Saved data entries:
■ ■ ■
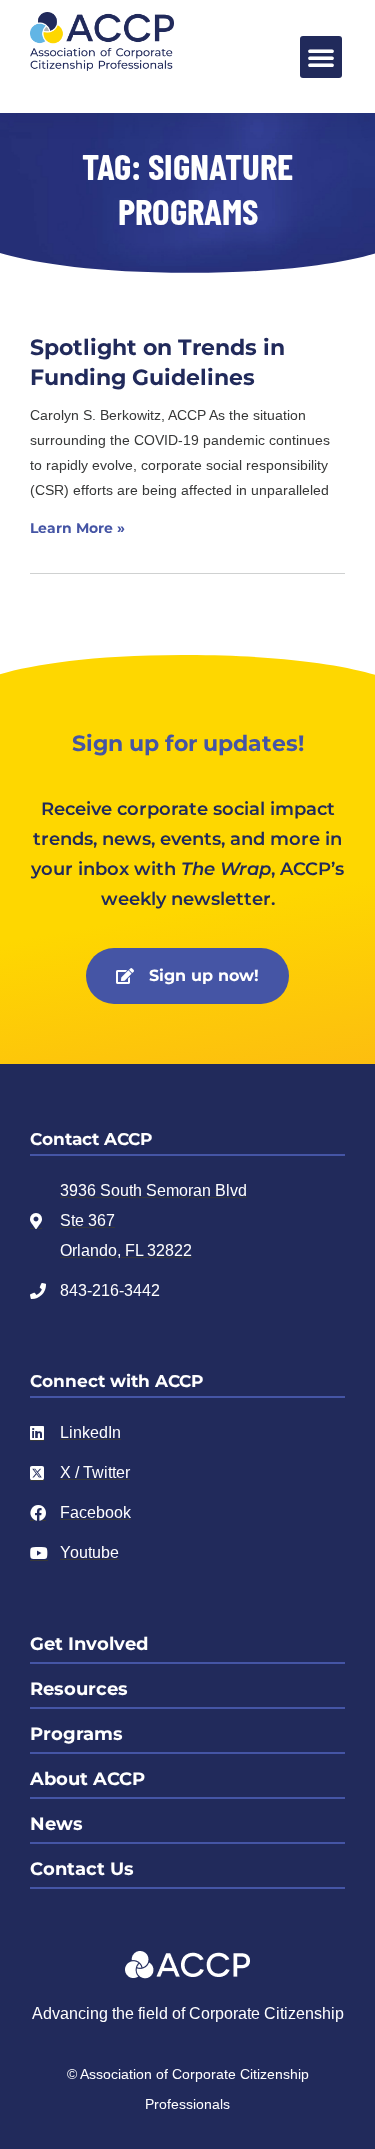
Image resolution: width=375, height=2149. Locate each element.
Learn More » (77, 528)
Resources (79, 1689)
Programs (76, 1734)
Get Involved (89, 1644)
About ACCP (87, 1779)
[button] (321, 57)
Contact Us (82, 1869)
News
■ ■ ■
Directions:
Once the images are removed, print the remaining data exactly as it appears above.

Result:
Image resolution: width=375, height=2149. Locate each element.
Learn More » (77, 528)
Resources (79, 1689)
Programs (76, 1734)
Get Involved (89, 1644)
About ACCP (87, 1779)
[button] (321, 57)
Contact Us (82, 1869)
News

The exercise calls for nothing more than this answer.